**Set task:**
Could you copy every line of the entries below verbatim, leaving the pictures out of your answer?

--- BEGIN Provided information ---

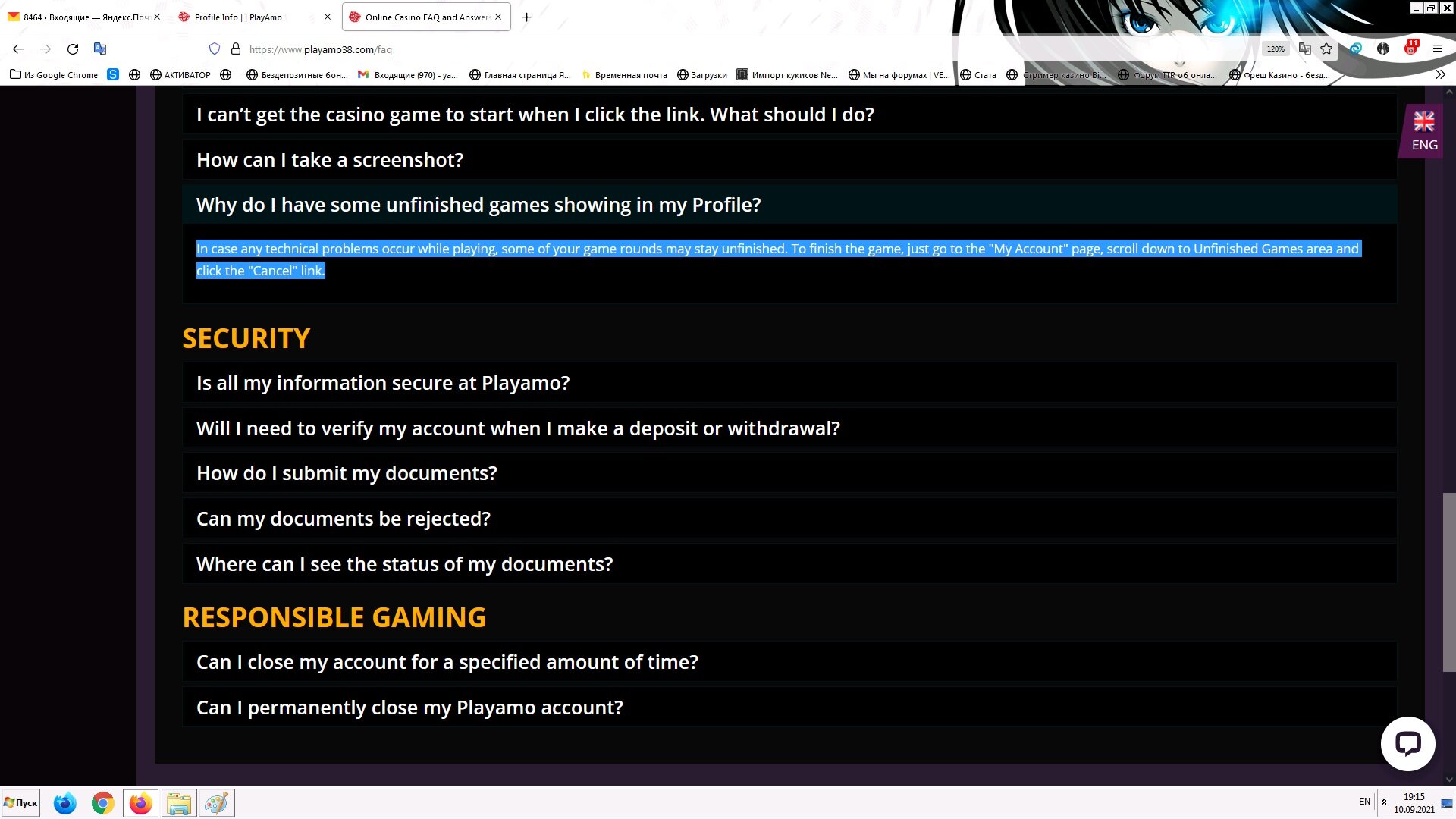Click the 120% zoom level indicator
The image size is (1456, 819).
pyautogui.click(x=1276, y=49)
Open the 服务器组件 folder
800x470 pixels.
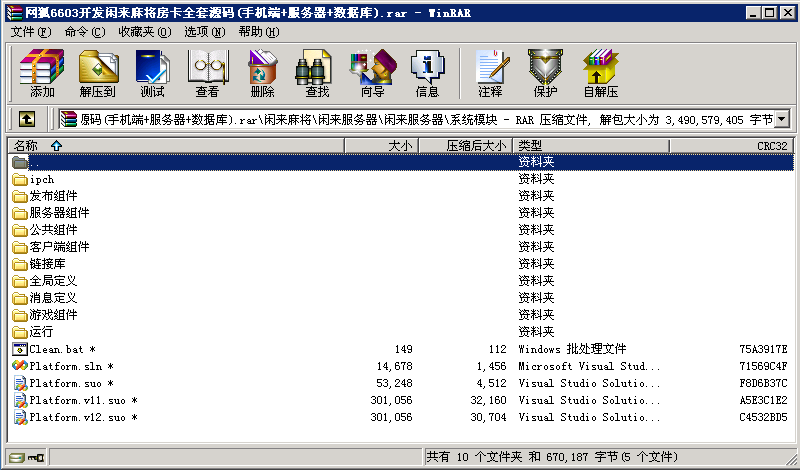[x=59, y=212]
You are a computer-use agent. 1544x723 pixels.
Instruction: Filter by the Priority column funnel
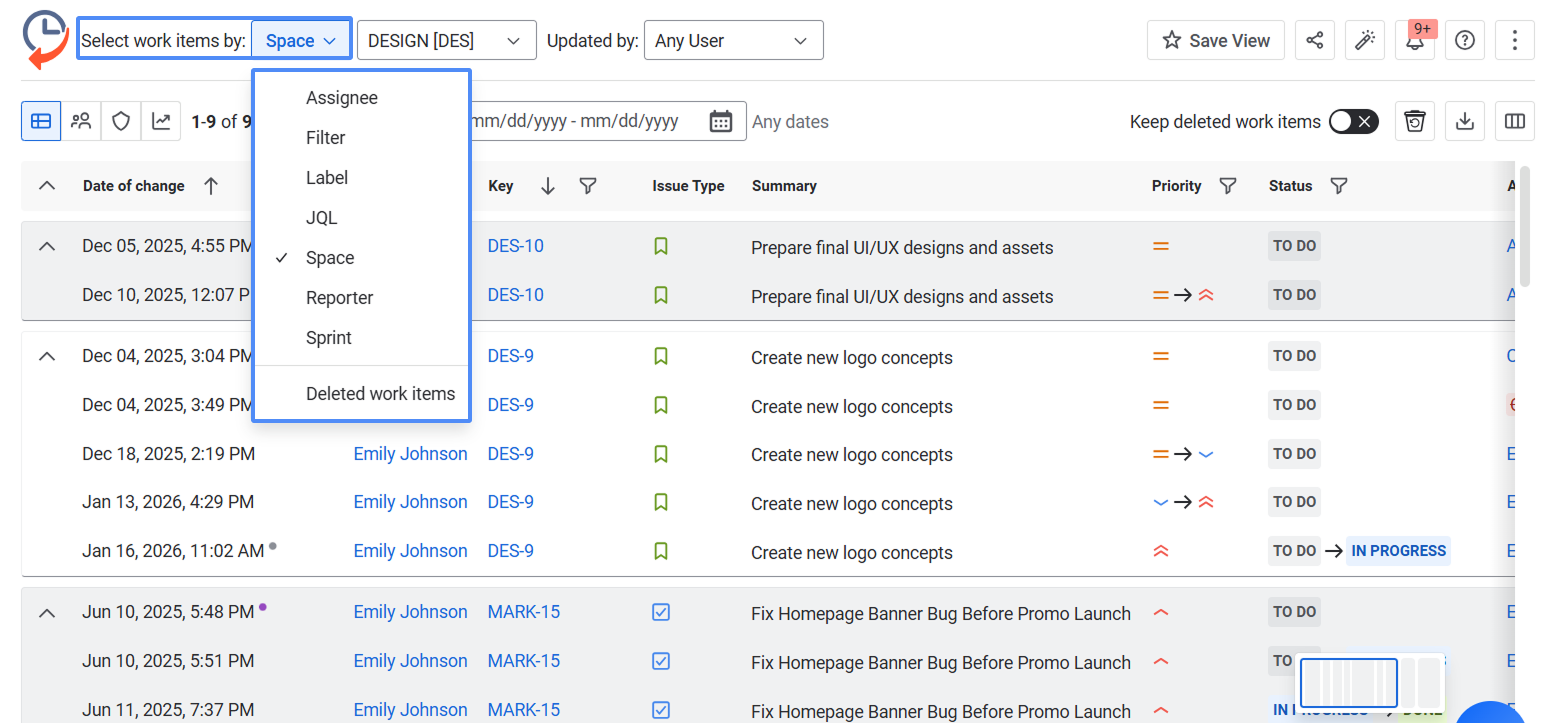tap(1228, 186)
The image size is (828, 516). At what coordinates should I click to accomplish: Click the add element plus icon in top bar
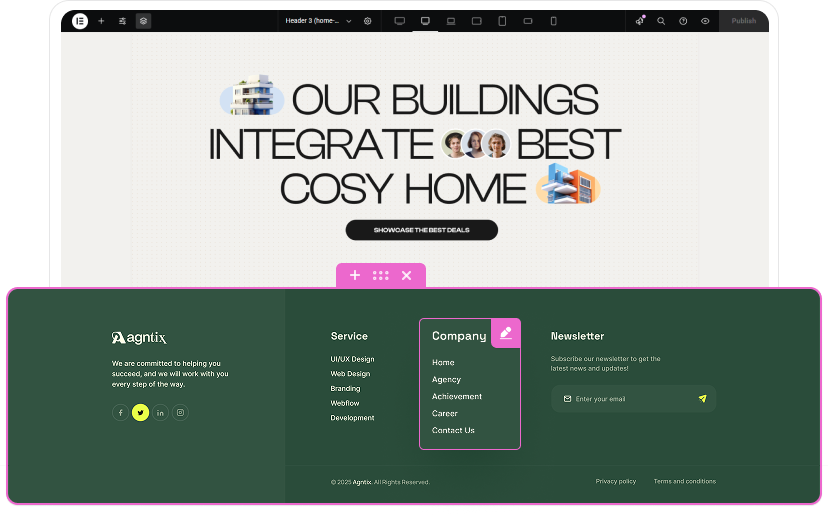(x=101, y=21)
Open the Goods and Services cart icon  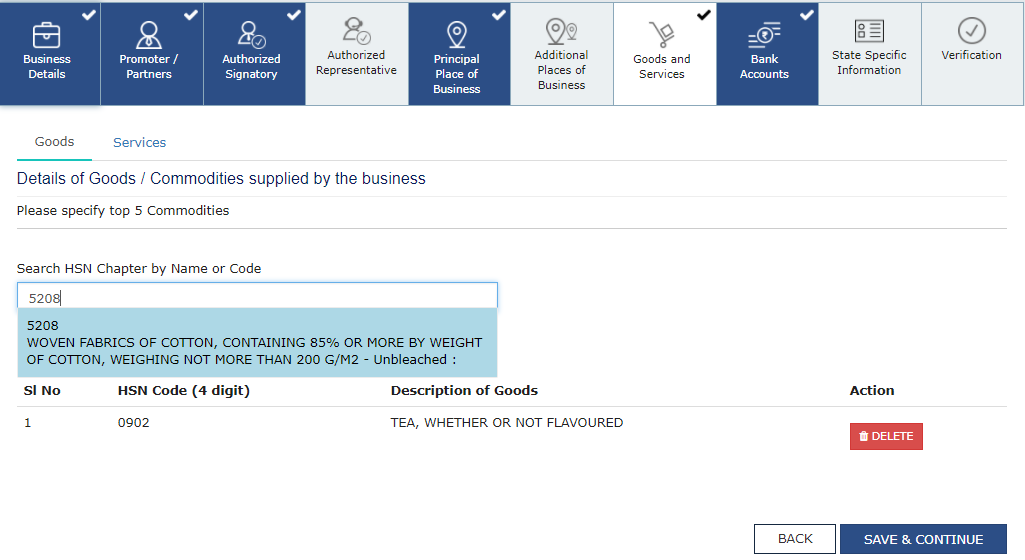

--- END Provided information ---

**Answer:**
Click the 120% zoom level indicator
The image size is (1456, 819).
pyautogui.click(x=1276, y=49)
Open the 服务器组件 folder
800x470 pixels.
[x=59, y=212]
You are a computer-use agent. 1544x723 pixels.
Instruction: Filter by the Priority column funnel
tap(1228, 186)
The image size is (828, 516). At what coordinates should I click to accomplish: Click the add element plus icon in top bar
(x=101, y=21)
Open the Goods and Services cart icon  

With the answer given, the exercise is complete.